The Importance of Dating
Today on The Pragmatic Historian, we’re going to discuss dating advice.
Lest you think this has suddenly become a venue along the lines of Emily Post, Miss Manners or Tinder, let me put your mind at ease. Dating in the context of history is more mundane than building a relationship with a potential romantic partner but, I’d argue, no less important.
In my post History in Numbers, where I discuss the history found in financial statements, one of the key elements I touch upon in following financial transactions is the date on which they occurred. It’s how you know whether a particular slice of pizza you bought at your favorite convenience store is from Monday of last week or Thursday of this week. The date of purchase tells you when the final payment of a 20-year mortgage will be due or how long your washing machine’s warranty will last. (Within a month of the warranty expiring is when your washing machine will irreparably break down and you’ll have to replace it, guaranteed. 🙂 )
Dating individual transactions is critical to creating financial statements (Profit & Loss, Balance Sheets, etc.), which show a conglomerate of financial transactions during a set period of time. If you don’t have the dates, you don’t have financial statements.
Dates Provide Context
But dates in history are not just crucial for financial documents. They provide context for everything else, too. Dating newspapers, books, ledgers, photos, maps, brochures, blog posts and tweets help us reconstruct history. The date a human being enters the world will affect numerous other events in her or his life.
When three-dimensional artifacts are offered to a museum for the collection, among the first questions asked of donors is, “When was this made or used?” Many three-dimensional items come without precise dates and if the donor doesn’t have this information, museum staff have to do our best to identify where a piece fits in the timeline of history.
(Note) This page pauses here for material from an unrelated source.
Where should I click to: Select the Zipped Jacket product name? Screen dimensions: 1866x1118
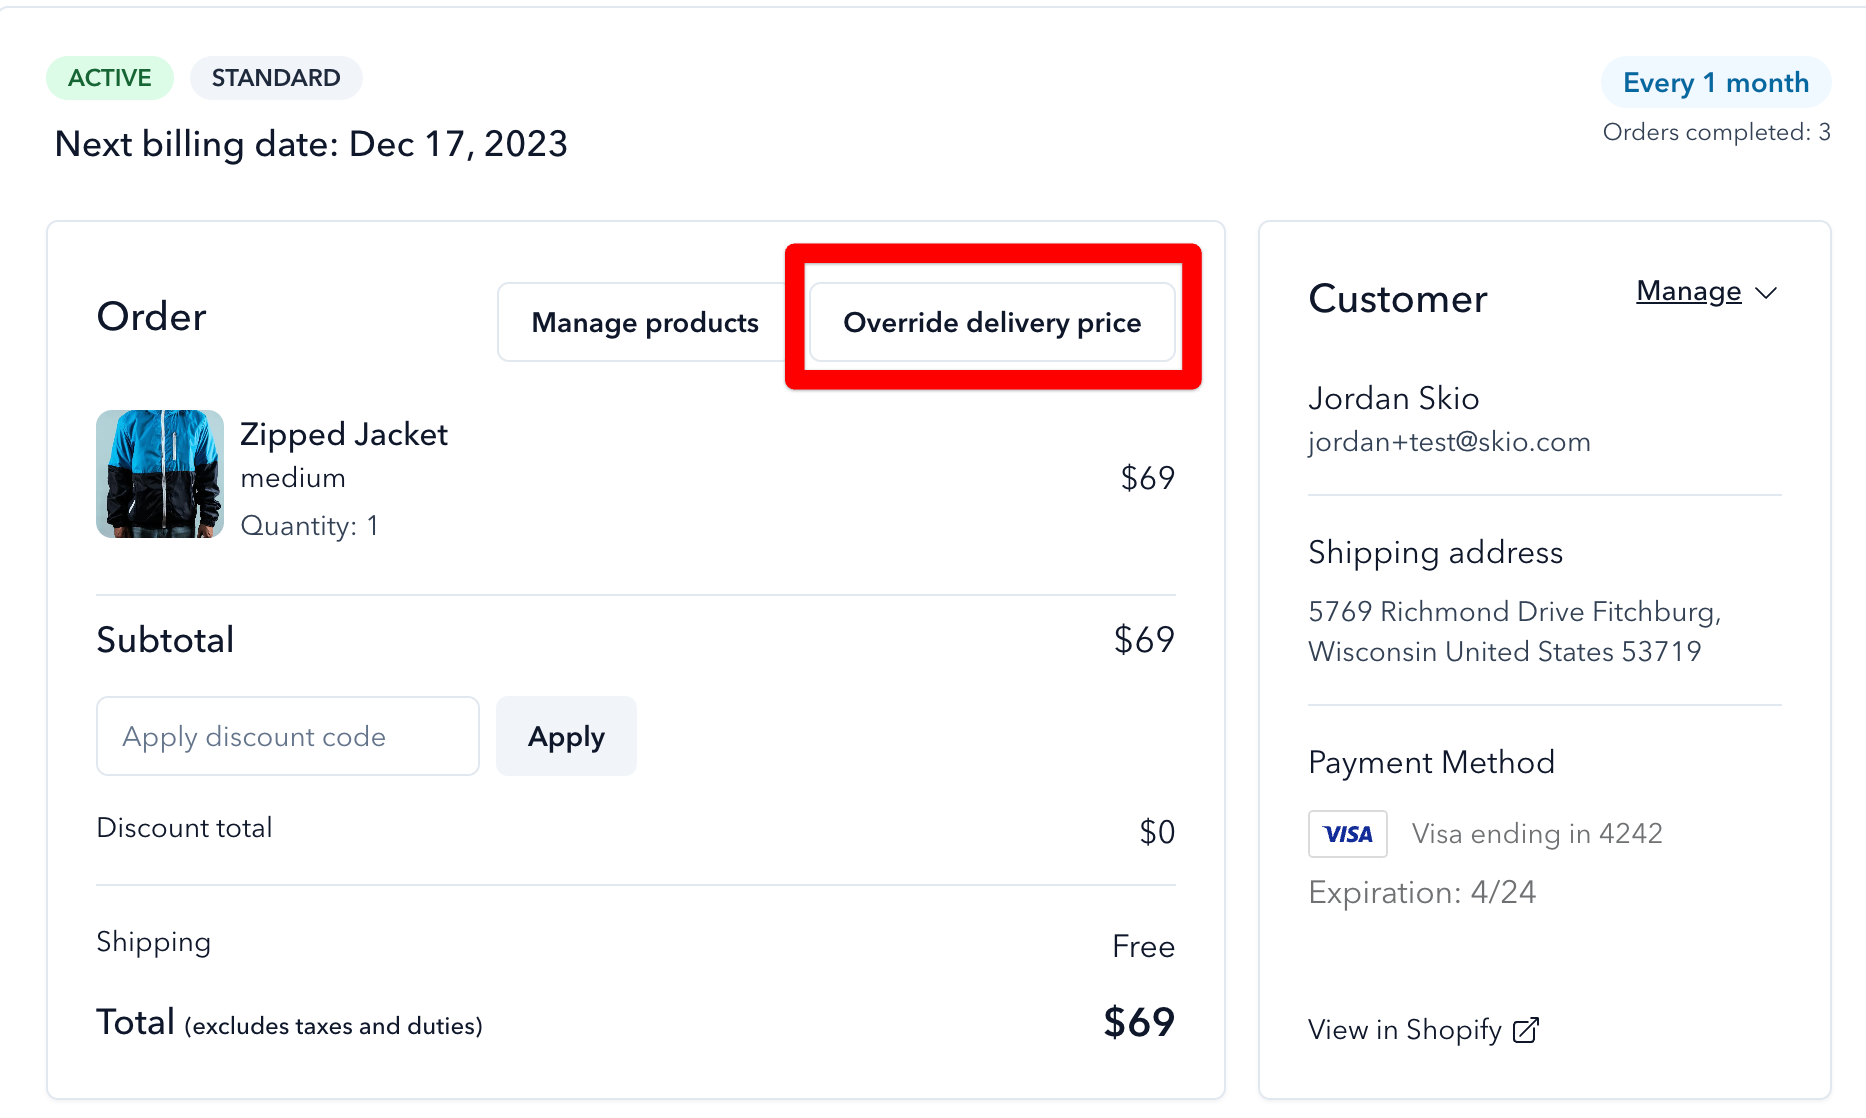point(344,434)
If we can’t figure this out, we use the term “circa” (shortened to “c.”) and provide a date range (c. 1890-1920) for the artifact.
Newspapers, because they deal in current events, are consistent daters. Maps and map makers, not so much. I can’t tell you how many maps I’ve run across without dates. It’s as though map makers assume the geography, geopolitical boundaries, and place names won’t ever change.
Engage in Regular Dating
Through my work at a museum, I have become obsessed with dating. Every document I create, I include the date. If I change a document, I update the date.
When making photocopies of historical resources for researchers, I write the date with the rest of the source citation on the copy, whether a researcher wants it or not. We have received too many news clippings without dates and I don’t want others to experience my frustration at finding copies of undated resources. It’s why I date every page of my journals and notebooks. What if a page gets ripped out?
For the love of history, please engage in regular dating.